* Task requirements *
Your task is to give the entries back exactly, leaving nothing out.

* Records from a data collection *
******************************

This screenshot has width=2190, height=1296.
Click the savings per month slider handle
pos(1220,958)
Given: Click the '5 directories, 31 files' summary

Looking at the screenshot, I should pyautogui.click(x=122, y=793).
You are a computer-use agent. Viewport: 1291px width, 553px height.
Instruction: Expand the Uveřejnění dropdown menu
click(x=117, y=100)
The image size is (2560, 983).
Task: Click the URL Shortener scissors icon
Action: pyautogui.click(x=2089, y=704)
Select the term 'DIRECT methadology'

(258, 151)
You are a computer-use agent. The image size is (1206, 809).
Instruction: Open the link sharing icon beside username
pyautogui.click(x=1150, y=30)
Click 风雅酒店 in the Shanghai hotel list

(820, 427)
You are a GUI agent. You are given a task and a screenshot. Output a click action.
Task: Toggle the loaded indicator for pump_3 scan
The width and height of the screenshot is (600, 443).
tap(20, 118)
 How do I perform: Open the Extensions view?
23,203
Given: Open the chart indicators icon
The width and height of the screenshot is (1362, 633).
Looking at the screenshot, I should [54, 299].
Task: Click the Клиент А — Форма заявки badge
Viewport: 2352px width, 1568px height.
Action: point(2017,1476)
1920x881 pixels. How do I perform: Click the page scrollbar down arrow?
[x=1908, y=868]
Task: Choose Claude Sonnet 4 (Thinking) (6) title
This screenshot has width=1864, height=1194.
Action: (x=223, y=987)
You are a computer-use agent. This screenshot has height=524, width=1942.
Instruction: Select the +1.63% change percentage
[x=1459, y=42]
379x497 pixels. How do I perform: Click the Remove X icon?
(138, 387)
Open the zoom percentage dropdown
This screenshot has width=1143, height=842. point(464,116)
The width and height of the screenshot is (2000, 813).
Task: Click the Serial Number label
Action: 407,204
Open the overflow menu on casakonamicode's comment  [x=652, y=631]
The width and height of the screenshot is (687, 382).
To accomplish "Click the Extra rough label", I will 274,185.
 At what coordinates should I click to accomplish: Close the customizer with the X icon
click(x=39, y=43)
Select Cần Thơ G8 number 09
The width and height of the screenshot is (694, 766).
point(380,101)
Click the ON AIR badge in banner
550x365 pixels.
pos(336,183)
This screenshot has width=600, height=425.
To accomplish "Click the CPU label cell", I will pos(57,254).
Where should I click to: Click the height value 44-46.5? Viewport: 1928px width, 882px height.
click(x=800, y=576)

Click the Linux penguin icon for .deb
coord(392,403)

******************************

* Solved exercise *
This screenshot has width=2190, height=1296.
Click the savings per month slider handle
pos(1220,958)
Given: Click the '5 directories, 31 files' summary

Looking at the screenshot, I should pyautogui.click(x=122, y=793).
You are a computer-use agent. Viewport: 1291px width, 553px height.
Instruction: Expand the Uveřejnění dropdown menu
click(x=117, y=100)
The image size is (2560, 983).
Task: Click the URL Shortener scissors icon
Action: pyautogui.click(x=2089, y=704)
Select the term 'DIRECT methadology'

(258, 151)
You are a computer-use agent. The image size is (1206, 809).
Instruction: Open the link sharing icon beside username
pyautogui.click(x=1150, y=30)
Click 风雅酒店 in the Shanghai hotel list

(820, 427)
You are a GUI agent. You are given a task and a screenshot. Output a click action.
Task: Toggle the loaded indicator for pump_3 scan
The width and height of the screenshot is (600, 443).
tap(20, 118)
 How do I perform: Open the Extensions view?
23,203
Given: Open the chart indicators icon
The width and height of the screenshot is (1362, 633).
Looking at the screenshot, I should [54, 299].
Task: Click the Клиент А — Форма заявки badge
Viewport: 2352px width, 1568px height.
Action: point(2017,1476)
1920x881 pixels. How do I perform: Click the page scrollbar down arrow?
[x=1908, y=868]
Task: Choose Claude Sonnet 4 (Thinking) (6) title
This screenshot has width=1864, height=1194.
Action: (x=223, y=987)
You are a computer-use agent. This screenshot has height=524, width=1942.
Instruction: Select the +1.63% change percentage
[x=1459, y=42]
379x497 pixels. How do I perform: Click the Remove X icon?
(138, 387)
Open the zoom percentage dropdown
This screenshot has width=1143, height=842. point(464,116)
The width and height of the screenshot is (2000, 813).
Task: Click the Serial Number label
Action: 407,204
Open the overflow menu on casakonamicode's comment  [x=652, y=631]
The width and height of the screenshot is (687, 382).
To accomplish "Click the Extra rough label", I will 274,185.
 At what coordinates should I click to accomplish: Close the customizer with the X icon
click(x=39, y=43)
Select Cần Thơ G8 number 09
The width and height of the screenshot is (694, 766).
point(380,101)
Click the ON AIR badge in banner
550x365 pixels.
pos(336,183)
This screenshot has width=600, height=425.
To accomplish "Click the CPU label cell", I will pos(57,254).
Where should I click to: Click the height value 44-46.5? Viewport: 1928px width, 882px height.
click(x=800, y=576)

Click the Linux penguin icon for .deb
coord(392,403)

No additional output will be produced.